だが、その輸送は簡単な話では無い。22連隊の重装備を運ぶための船舶が無いのだ。
彼等を運ぶべき輸送船団は「いせ」を中心に、佐世保で補給を終えた艦(まだ多数が補給中あるいは補給待ちの状況だった。)、あるいは日本海でのMD任務から外れた艦に護衛されながら、沖縄本島沖に到達したばかりだった。
さらにその先の海域における海上輸送を安全に行うために、予定航路上を海上自衛隊の対潜・水上打撃グループが、哨戒機部隊と連携して対潜掃討を行っている真最中だったのだ。
このような状況だったから、22連隊が完全な状態で移動するには、まだまだ時間が必要だった。
だが、それではせっかくの22連隊が勿体ない。よって午後になってから部分的に移動が開始された。
石垣港に輸送艇2号が生き残っていたため、上空をP1、SH60Kに護衛されながら16式1両とその物品を輸送開始したが、それでも宮古島への到着には半日が必要だった。
宮古島の受けた被害を知った、石垣港に停泊中の民間フェリーの保有する会社が輸送への協力を申し出てきたのはこの時だ。だが、自衛隊側は謝絶した。
未だ民間船舶が航行するには、沖縄の海は危険すぎる。
それにこのような状況に対する法的根拠が存在するのかも不明だったのだ。
結局、16式機動戦闘車、96式装輪装甲車といった重装備は、石垣島にいったん残置されることになった。

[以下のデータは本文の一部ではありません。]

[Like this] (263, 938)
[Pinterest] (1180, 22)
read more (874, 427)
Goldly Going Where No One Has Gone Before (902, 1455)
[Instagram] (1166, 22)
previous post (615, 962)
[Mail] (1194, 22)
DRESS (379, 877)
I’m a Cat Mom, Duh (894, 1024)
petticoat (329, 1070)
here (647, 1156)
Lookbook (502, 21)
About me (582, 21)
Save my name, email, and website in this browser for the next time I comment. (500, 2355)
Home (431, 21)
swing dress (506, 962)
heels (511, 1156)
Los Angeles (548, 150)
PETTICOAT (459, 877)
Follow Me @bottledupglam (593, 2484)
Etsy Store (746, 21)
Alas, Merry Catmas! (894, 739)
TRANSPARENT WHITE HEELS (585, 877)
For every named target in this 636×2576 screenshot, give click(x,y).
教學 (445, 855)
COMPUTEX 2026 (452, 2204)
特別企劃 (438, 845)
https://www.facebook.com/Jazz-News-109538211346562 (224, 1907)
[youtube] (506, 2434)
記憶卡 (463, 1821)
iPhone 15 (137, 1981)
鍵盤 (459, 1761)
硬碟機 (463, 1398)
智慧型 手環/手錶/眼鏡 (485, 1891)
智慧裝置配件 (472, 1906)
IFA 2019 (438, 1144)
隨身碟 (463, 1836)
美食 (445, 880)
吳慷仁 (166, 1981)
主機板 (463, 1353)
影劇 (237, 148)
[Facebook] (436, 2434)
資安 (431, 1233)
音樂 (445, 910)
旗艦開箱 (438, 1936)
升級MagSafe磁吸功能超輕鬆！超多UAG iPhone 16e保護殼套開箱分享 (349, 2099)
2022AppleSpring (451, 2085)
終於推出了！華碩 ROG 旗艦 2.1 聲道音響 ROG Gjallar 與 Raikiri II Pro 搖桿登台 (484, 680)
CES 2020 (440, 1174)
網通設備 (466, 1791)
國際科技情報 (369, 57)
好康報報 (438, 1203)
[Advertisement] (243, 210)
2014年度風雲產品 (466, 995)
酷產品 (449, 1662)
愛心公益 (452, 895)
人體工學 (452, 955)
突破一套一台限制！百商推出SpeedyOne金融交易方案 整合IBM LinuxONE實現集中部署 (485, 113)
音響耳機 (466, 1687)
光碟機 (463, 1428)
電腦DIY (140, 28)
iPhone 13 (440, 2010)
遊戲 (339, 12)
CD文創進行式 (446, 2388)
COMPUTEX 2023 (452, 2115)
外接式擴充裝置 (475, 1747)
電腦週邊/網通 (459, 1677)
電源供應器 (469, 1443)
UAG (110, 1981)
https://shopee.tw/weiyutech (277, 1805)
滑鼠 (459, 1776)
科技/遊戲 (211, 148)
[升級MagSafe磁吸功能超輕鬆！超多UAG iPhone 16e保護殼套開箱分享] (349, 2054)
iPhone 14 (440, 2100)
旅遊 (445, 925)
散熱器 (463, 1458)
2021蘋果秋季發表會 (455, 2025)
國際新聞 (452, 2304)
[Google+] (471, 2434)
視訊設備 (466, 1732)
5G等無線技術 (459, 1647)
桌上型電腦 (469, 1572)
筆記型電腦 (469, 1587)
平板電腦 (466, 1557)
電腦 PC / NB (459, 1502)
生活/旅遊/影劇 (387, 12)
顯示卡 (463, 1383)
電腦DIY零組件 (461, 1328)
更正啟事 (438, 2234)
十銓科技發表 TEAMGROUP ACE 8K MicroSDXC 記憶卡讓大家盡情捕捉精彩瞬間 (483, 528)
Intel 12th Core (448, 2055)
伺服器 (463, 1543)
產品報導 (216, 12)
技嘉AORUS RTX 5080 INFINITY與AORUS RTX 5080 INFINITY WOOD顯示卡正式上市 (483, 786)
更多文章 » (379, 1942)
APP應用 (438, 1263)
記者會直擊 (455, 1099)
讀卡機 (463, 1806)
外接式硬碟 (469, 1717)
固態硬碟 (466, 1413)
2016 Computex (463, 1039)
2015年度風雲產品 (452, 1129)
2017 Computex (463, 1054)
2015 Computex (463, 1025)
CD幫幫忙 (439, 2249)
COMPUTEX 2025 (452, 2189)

多良間島から帰投したばかりの、オスプレイとCH47、60は、補給と休息を済ませると整備が必要な機体を選別する。
さらに第一ヘリ団、第15飛行隊の残りの機体と合流して、大規模なヘリ部隊を編成して石垣島に向かった。
彼等は沖縄で積み込んだ補給物資を石垣に卸すと、一部は負傷者を載せて、自衛隊那覇病院に加えて臨時野戦病院も増設された沖縄本島へと戻って行く。
ヘリ集団の大部分は、22連隊の2個普通科中隊と、本部管理中隊、それに重迫撃砲中隊を空輸する。
CH47は、120ミリ重迫撃砲とその要員および弾薬、高機動車、中距離多目的誘導弾、93式地対空誘導弾といった、空輸可能な重火器と機材を担当していた。UH60とオスプレイは普通科隊員を中心に搭載している。
こうして4日の15時から16時にかけて、第22即応機動連隊の第一陣が宮古島に来援したのだった。
宮古島に降着したヘリ集団は、そのまま沖縄に帰投して大車輪の1日を終えたが、一部は石垣島に引き返して残っていた1個中隊を宮古島に空輸した。
制空権が中国寄りだった2日、中国海軍の防空艦が沖合にまだ居座っていた3日の時点では、このような作戦は自殺行為だっただろう。
沖縄の有坂陸将は、22即応機動連隊を大畑一佐の指揮下に入れた。
彼は、22連隊を早速、宮古空港正面の中国軍部隊の攻撃に投入する。
第10即応機動連隊と2個連隊で一気にたたみ掛けることも可能だったが、大畑は敢えてそうしていない。
損害を受けた第10即応機動連隊は、第22即応機動連隊と交代して後方に下がって、休養と再編成に入らせたのだ。(ただし、第10即応機動連隊は、機動戦闘車中隊のみは前線に残した。)
2個連隊での攻撃はその後だ。
第22即応機動連隊の攻撃も本格的なものでは無く、中国側に弾薬の消耗を強いるものだった。
戦力をローテーションさせつつ、チャンスを作るのは、ウクライナ軍の戦い方に近い。
民間人の犠牲をこれ以上出さないために、一刻も早く宮古島における地上戦の決着をつけたい気持ちはあったが、大畑は慎重な作戦を選択したのだ。
彼の選択を有坂をはじめとした、南西方面統合任務部隊司令部は承認している。
宮古戦闘団には、沖縄周辺海域での対潜掃討が進捗し、増援と補給物資を搭載した船団が接近していることが分かっている。
あと半日もして船団が到着したなら、戦況は一挙に自衛隊優位に傾き、終息に向かうだろう。
宮古戦闘団司令部に安堵した空気が漂っていた4日の夕刻、しばらく聞いていなかった中国軍機のジェットエンジン音が、宮古島上空に鳴り響いた。